Artist Cai Guo-Qiang comes by this love even more resolutely, having grown up in the Chinese province which has been home to pyrotechnic construction for generations. He has used these controlled blasts to feed his art, both in the skies above and on the canvas. Fire is is his tool, colour his weapon, all contributing to a unique and compelling vision.
Kevin MacDonald has shown a deft touch throughout his career, from his raucous take on Marley, his epic Enter the Void to his celebrated feature film The Last King of Scotland. With Sky Ladder: The Art of Cai Guo-Qiang his experience comes to the fore, constructing a film that packs into a feature length running time an impactful and engaging look at this fine subject.
What set's MacDonald's film apart is that it's paradoxically concise and in-depth. Running a breezy 76 minutes, the film never feels rushed or draggy. Too often films lose themselves trying to reach an arbitrary size, cut down for broadcast or bloated for theatrical run time. Here, the filmmaker tells the story for as long as is required to do so, and it's a welcome and refreshing thing to behold.
Guo-Qiang's art itself is equally engaging, with audiences catching glimpses of his installations and explosive presentations. Tracing his journey from
China to Japan to New York City, the film also touches on numerous social and political issues that have shaped his work, from the cultural revolution
clashes in China to a cancelled construction of the Sky Bridge due to post-9/11 concerns.
The photography captures the images in stunning clarity, using everything from aerial shots to what appears to be surveillance footage to show the various ways that his works are accomplished. It's the large scale outdoor pieces that truly enthrall, mixing modern technology with the keen eye of a visual stylist. Right through to the grand reveal, captured with a dizzying helicopter shot, we're treated to some of the finest eye candy.
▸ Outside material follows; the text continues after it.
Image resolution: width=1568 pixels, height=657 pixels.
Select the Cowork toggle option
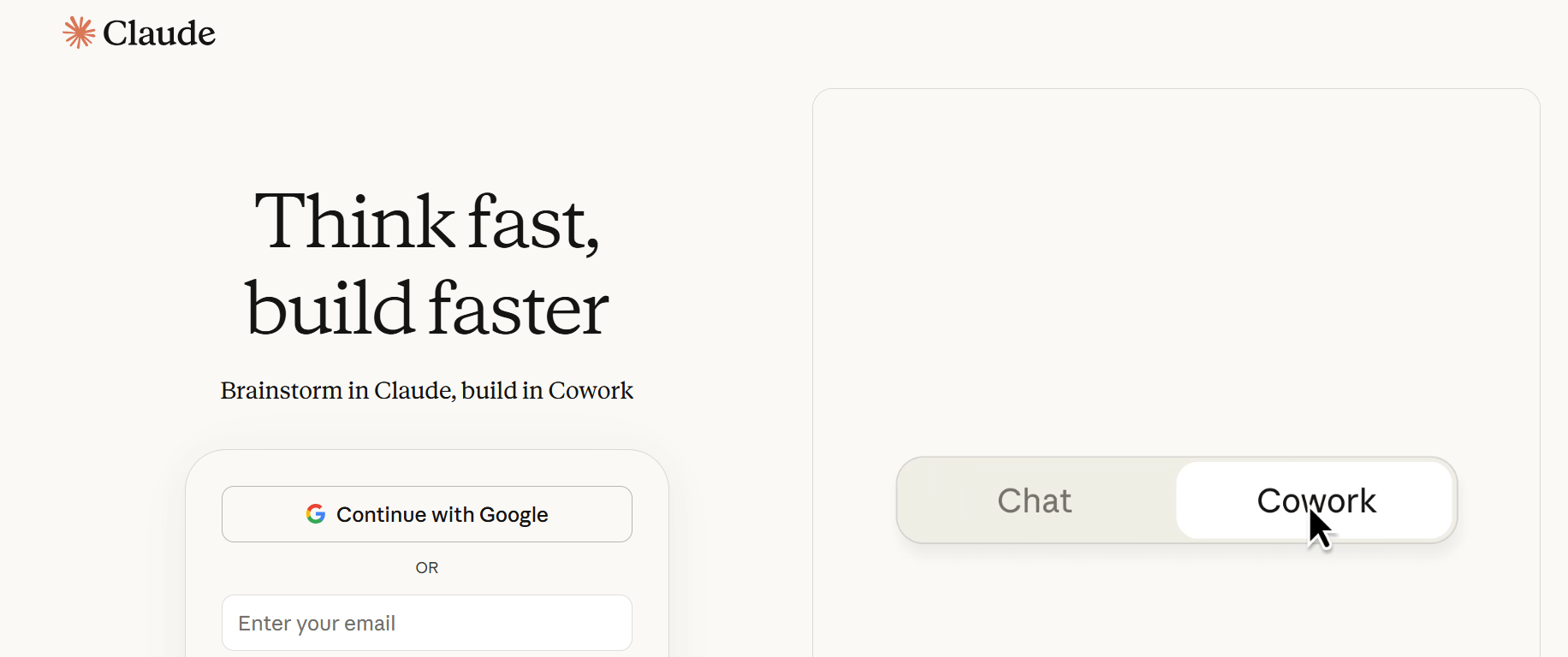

As a primer on Cai Guo-Qiang's art the film is exemplary, as a deeper delve into the ideas and ramifications of what he accomplishes it becomes even more impressive film. What first might appear as a mere sketch, full of flourishes and elements of beauty, includes within it aspects of real philosophical depth. Like Guo-Qiang's art the work of MacDonald may be overlooked as something more than just spectacle, and when one looks a little deeper you find something quite extraordinary, informative and moving indeed.